Джейн склонилась над сэром Генри. Его глаза были по-прежнему закрыты. Из глаз жены на веки Грэшема капнули, одна за другой, три огромные слезы.
— Тепло, — произнес он. — Тепло.
Открыв один глаз, сэр Генри пару раз мигнул и вновь прикрыл веко. Джейн тотчас схватила лежавшее рядом полотенце и вытерла мужу лицо. Он говорил с трудом, едва слышно, полушепотом. Джейн припала ухом почти к самым его губам.
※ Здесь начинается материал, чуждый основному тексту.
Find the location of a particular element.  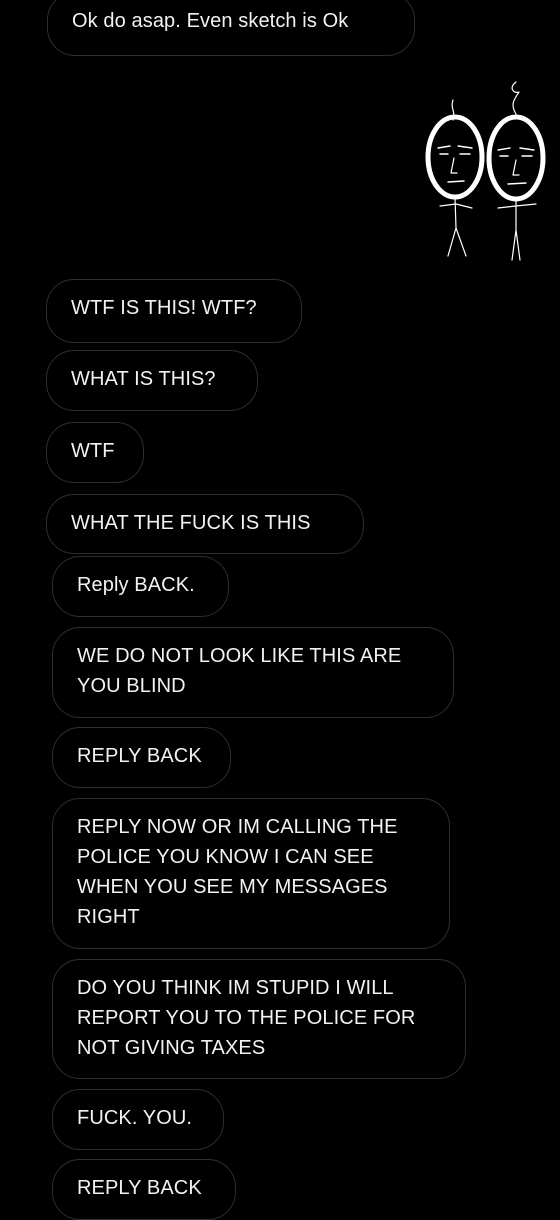

message-text: Reply BACK. is located at coordinates (136, 585).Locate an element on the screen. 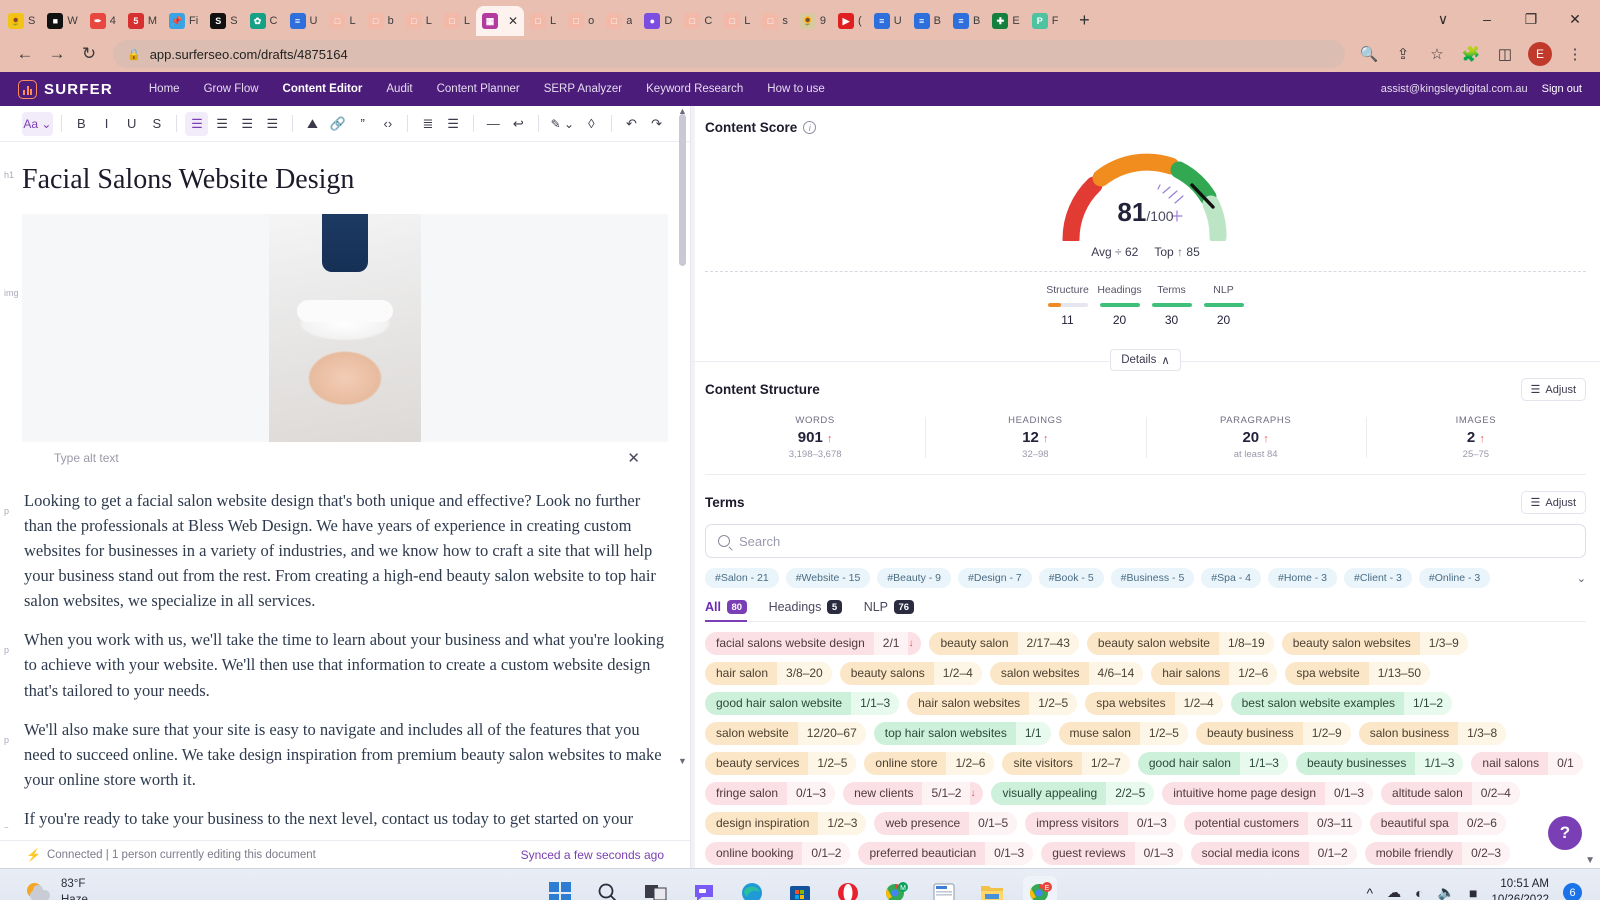 The width and height of the screenshot is (1600, 900). volume-icon: 🔈 is located at coordinates (1446, 892).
— Почему я не там… — прохрипел он, — почему я не там… — Затем что-то еще, на этот раз чуть слышнее и с открытыми глазами: — Ты для меня никогда не умрешь… Никогда.
Джейн закричала от радости, закричала во весь голос, чтобы ее слышали все в доме. Разбуженный криком Манион вскочил, словно услышал сигнал тревоги и сейчас ринется в бой с проклятыми испанцами.
«Если он вдруг очнется, — еще в самом начале предупредил доктор Напьер, — говорите с ним, постарайтесь не дать ему снова впасть в забытье».
В своей решимости Джейн не ведала меры. Она плакала, трещала без умолку, не давая мужу сомкнуть глаз, заставляла говорить его самого — в общем, заставляла жить.
«Быть мертвым гораздо легче, — подумал Грэшем. — Гораздо спокойнее. Гораздо тише. Но здесь все-таки лучше». Он заглянул Джейн в глаза и улыбнулся.